L'unico modo per spezzare con certezza questa catena (tenendo comunque alta la guardia) è prendere dei campioni nel vivo della loro carriera.
Minimo, ma proprio minimo, ne devi prendere due e meglio se tre, altrimenti subiscono l'effetto Higuain. Anziché fare gruppo, quel singolo campione si sente solo a predicare nel deserto.

Idealmente, il piano A e la formula migliore è il 3+3: tre campioni e tre giovani che vanno dal promettente (tipo Tonali) al forte (tipo Milinkovic-Savic).

Possono essere 1 campione affermato come Sané e 2 in fase discendente ma decisivi come Fabregas e Ramos, con 3 giovani come Tonali, Milinkovic-Savic e Saint-Maximin.
Oppure 2 campioni come Isco e Alexis Sanchez e 1 in calo ma decisivo come Modric, e 3 giovani come Sensi, Duncan ed Everton.

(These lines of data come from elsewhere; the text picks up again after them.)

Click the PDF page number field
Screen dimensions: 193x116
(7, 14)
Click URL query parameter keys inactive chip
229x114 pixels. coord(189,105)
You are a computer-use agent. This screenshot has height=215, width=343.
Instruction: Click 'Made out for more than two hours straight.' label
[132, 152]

Così avresti uno zoccolo duro suddiviso in tre fasce:

prima: il campione/i campioni affermati che danno certezze e vigore
seconda: il campione/i campioni esperti che danno mentalità ed esperienza
terza: i giovani promettenti che danno entusiasmo per la possibilità di crescere sotto l'ala protettiva dei campioni


Diventerebbe così questo zoccolo duro a essere il cuore della squadra, il nuovo centro focale e carismatico di tutto lo spogliatoio. La catena della negatività verrebbe definitivamente spezzata. La nuova base sovrasterebbe totalmente quella vecchia spazzandola via.

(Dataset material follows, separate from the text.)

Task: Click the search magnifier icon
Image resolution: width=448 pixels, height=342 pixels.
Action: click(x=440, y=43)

Il piano B rispetto a tutto questo (più rischioso, ma che potrebbe comunque rivelarsi efficace) è avere semplicemente 2 campioni. Anche in parabola discendente, purché tu li abbia e possano ancora fare la differenza.
La Juventus nel 2011-12 aveva fatto più o meno così: Pirlo e Buffon i due campioni in fase discendente ma ancora decisivi, e Vucinic che era considerato un mezzo campione inespresso. Lichtsteiner e Vidal i due giovani a cui aggiungere Marchisio già in rosa.

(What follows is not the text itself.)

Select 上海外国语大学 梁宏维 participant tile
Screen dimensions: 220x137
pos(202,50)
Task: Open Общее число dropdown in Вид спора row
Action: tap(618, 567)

Fate caso che il Milan finché aveva Piatek e Paquetà in campo insieme, e poco prima che Gattuso li imbrigliasse troppo tatticamente, stava tenendo botta per il terzo/quarto posto. In mancanza di due campioni è infatti sufficiente (seppur statiscamente e tecnicamente molto più difficile) che ci siano due giocatori ad avere comunque un rendimento come tali.
L'Udinese si qualificava in Champions fin quando aveva due elementi che giocavano da campioni (Di Natale e Sanchez). 
L'Inter l'anno scorso è andata in Champions con la formula del 3+3: Icardi, Perisic e Handanovic (che hanno giocato da campioni) più Skrinar, Cancelo e Rafinha.
L'Atalanta che potrebbe arrivare quarta è trascinata da Papu Gomez e Zapata (sempre due).


Sono tutti schemi ricorrenti da cui è impossibile sfuggire.
Il calcio è materia più semplice di quel che si creda, al netto di tutti gli arzigogolii tattici-tecnici che ci facciamo.


----------



## enigmistic02 (29 Aprile 2019)

Non mi interessa né sparare sulla croce rossa, né individuare capri espiatori o fare analisi dettate dall'emotività del tifoso "livello medio-basso".
Se vogliamo fare un'analisi seria e un minimo approfondita, allora possiamo serenamente ammettere che nessuno dei nostri è scarso in senso assoluto. Alcuni giocano spesso fuori posizione o sono costretti a cambiarla rimanendo con pochissimi punti di riferimento tattici, molti altri pagano di conseguenza, direi che in generale il cattivo assemblamento della rosa sia il principale "colpevole". E probabilmente anche l'incipit estremamente difensivo e rinunciatario del mister, che dopo un inizio di stagione all'insegna dei gol (fatti e subiti), ha iniziato a tirare la coperta verso il basso. Si paga anche una scarsa forza mentale di gruppo, ho la sensazione che manchino in campo dei veri e propri leader emotivi che gridino e trascinino tutti gli altri, specialmente nei momenti di difficoltà.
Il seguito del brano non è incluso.